* Goal *
List each line of the entries below that contains the word "what".

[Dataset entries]
>>>>>
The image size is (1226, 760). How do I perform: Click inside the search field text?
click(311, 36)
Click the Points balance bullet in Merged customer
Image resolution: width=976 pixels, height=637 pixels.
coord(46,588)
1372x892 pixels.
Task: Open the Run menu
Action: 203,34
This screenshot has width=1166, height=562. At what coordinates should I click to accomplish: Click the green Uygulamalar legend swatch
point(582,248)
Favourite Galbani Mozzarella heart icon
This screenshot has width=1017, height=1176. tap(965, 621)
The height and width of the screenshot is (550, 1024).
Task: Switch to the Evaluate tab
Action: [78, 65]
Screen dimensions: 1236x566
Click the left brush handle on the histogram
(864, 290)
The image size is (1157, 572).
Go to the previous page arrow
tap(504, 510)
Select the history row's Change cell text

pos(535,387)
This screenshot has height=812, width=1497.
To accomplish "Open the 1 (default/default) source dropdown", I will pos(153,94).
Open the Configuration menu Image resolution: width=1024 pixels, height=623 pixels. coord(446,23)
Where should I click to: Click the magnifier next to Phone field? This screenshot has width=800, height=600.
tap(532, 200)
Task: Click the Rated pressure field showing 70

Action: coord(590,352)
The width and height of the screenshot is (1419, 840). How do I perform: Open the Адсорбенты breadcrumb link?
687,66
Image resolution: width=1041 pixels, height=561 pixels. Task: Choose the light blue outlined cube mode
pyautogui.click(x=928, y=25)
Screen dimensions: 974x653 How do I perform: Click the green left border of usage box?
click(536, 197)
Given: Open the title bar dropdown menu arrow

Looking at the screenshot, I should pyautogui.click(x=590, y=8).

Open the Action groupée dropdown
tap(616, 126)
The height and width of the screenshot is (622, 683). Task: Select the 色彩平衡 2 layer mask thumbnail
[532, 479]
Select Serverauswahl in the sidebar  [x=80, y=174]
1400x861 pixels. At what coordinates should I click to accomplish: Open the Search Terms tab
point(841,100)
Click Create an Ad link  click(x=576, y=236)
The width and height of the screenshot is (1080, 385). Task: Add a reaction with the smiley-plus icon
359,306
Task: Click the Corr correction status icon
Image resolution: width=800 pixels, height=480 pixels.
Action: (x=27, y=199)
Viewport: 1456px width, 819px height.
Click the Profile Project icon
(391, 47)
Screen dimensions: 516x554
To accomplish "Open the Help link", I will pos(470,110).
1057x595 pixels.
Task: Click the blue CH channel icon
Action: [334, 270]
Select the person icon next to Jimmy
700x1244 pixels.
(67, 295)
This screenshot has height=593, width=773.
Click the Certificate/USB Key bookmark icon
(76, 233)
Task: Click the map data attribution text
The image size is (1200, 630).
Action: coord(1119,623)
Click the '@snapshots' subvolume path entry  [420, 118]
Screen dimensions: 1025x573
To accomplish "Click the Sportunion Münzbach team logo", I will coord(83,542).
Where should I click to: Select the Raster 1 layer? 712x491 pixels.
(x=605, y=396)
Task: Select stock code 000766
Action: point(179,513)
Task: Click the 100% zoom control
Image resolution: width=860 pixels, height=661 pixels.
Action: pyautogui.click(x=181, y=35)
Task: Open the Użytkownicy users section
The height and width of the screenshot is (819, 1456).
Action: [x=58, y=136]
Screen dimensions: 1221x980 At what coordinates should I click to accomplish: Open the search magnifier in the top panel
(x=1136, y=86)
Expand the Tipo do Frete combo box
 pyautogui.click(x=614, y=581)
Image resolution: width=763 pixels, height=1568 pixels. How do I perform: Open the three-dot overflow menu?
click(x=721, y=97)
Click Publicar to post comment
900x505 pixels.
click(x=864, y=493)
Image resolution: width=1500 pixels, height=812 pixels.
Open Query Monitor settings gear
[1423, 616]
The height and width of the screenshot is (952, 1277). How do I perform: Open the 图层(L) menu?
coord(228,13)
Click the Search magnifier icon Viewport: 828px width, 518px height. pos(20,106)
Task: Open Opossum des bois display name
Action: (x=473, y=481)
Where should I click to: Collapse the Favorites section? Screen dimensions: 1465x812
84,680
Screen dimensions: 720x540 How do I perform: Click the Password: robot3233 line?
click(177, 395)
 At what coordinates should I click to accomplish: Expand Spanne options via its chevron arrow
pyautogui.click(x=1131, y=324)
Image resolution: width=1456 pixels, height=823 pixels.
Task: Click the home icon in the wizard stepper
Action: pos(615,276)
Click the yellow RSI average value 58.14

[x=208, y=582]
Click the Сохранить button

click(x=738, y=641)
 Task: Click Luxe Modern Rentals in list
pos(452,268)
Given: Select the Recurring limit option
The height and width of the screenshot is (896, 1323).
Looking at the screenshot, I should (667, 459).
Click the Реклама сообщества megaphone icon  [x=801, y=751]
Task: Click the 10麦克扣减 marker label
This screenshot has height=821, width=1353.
<<<<<
* Solution below *
This screenshot has width=1166, height=562. At what coordinates should I click to accomplish: Click the green Uygulamalar legend swatch
1400x861 pixels. At what coordinates should I click to accomplish: Open the Search Terms tab
Screen dimensions: 1221x980 At what coordinates should I click to accomplish: Open the search magnifier in the top panel
 At what coordinates should I click to accomplish: Expand Spanne options via its chevron arrow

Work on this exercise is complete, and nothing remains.